Hannegan pointed to technology being developed by French energy company Alstom as another bright spot for carbon capture. Alstom has reported an 88 percent carbon capture rate at a pilot project at We Energies' coal plant in Pleasant Prairie, Wisconsin that uses chilled ammonia to capture CO2 from a coal plant's smokestacks, and is doing a similar pilot project at a West Virginia coal plant owned by utility American Electric Power.

EPRI's report also assumes that less expensive energy efficiency efforts are undertaking on a broad scale, including a host of efforts that would cost less than $50 per ton of greenhouse gas emissions reduced laid out in a recent report from consulting firm McKinsey & Co., Hannegan said.

Those include more efficient lighting and commercial electronics, more fuel-efficient cars, more efficient insulation for homes and businesses, the development cellulosic biofuels and combined heat and power systems for factories and commercial buildings.

"We're doing all that, but at the level of decarbonization we're aiming at, we need all that and then some," Hannegan said.

EPRI's report adds more data to the growing body of research that indicates the challenge the world faces in cutting man-made greenhouse gas emissions at a cost that doesn't wreck the global economy.

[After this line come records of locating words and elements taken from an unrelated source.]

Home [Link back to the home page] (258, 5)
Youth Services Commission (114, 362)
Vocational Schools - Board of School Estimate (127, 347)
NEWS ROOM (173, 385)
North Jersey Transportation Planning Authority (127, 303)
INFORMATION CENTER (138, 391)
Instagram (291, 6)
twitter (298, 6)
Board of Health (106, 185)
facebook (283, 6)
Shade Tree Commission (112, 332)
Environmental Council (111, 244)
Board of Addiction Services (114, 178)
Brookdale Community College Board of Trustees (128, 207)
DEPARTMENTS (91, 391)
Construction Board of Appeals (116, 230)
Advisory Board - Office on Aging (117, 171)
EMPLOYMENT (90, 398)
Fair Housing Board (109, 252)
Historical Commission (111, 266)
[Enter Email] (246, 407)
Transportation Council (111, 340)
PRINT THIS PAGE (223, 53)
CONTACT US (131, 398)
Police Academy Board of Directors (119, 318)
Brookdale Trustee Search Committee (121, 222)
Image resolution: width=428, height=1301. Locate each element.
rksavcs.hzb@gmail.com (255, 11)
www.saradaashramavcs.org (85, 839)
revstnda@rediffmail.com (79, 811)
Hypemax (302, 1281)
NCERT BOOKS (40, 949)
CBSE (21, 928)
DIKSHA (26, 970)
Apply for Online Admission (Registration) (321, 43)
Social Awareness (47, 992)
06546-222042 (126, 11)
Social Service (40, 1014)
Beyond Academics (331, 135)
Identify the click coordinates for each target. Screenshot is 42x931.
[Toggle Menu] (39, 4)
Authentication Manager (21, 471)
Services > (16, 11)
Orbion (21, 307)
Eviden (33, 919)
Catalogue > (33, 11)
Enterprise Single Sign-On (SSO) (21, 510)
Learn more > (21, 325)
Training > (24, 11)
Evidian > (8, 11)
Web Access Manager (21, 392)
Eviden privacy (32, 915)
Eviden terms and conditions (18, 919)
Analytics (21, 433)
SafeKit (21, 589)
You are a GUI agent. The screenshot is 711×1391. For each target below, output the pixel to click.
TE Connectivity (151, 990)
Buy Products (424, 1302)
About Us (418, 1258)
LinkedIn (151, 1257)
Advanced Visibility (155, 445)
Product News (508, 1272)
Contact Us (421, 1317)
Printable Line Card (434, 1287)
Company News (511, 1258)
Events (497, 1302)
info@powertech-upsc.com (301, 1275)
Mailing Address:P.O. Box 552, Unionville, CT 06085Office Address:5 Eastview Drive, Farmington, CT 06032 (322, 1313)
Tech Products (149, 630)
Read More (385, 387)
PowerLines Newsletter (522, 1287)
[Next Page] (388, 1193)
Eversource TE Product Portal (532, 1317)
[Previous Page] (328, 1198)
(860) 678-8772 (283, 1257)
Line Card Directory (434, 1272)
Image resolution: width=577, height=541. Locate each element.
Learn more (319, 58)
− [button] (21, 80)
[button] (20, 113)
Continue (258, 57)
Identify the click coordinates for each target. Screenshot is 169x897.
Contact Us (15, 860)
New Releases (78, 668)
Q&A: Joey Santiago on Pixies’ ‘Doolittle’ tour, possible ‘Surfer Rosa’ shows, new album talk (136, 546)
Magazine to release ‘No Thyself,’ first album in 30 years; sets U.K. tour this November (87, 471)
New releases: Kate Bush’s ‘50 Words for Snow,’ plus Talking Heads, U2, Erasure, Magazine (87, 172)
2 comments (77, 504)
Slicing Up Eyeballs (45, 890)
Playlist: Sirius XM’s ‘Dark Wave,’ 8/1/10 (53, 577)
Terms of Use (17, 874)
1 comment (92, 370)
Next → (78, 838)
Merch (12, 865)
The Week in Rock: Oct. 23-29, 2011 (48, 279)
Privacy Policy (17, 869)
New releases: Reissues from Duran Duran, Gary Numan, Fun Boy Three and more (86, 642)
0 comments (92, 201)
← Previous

The International Energy Agency said in a June 2008 report that cutting emissions 50 percent to bring atmospheric carbon dioxide levels down to where they are today by 2050 would cost $45 trillion in investments in CO2 capture and storage, solar and wind energy and emissions-free transportation.

Put another way, the world will need to see $515 billion per year invested in new cleaner forms of energy generation to meet a 60-percent reduction in greenhouse gas emissions by 2030, according to a report released in January the World Economic Forum and New Energy Finance.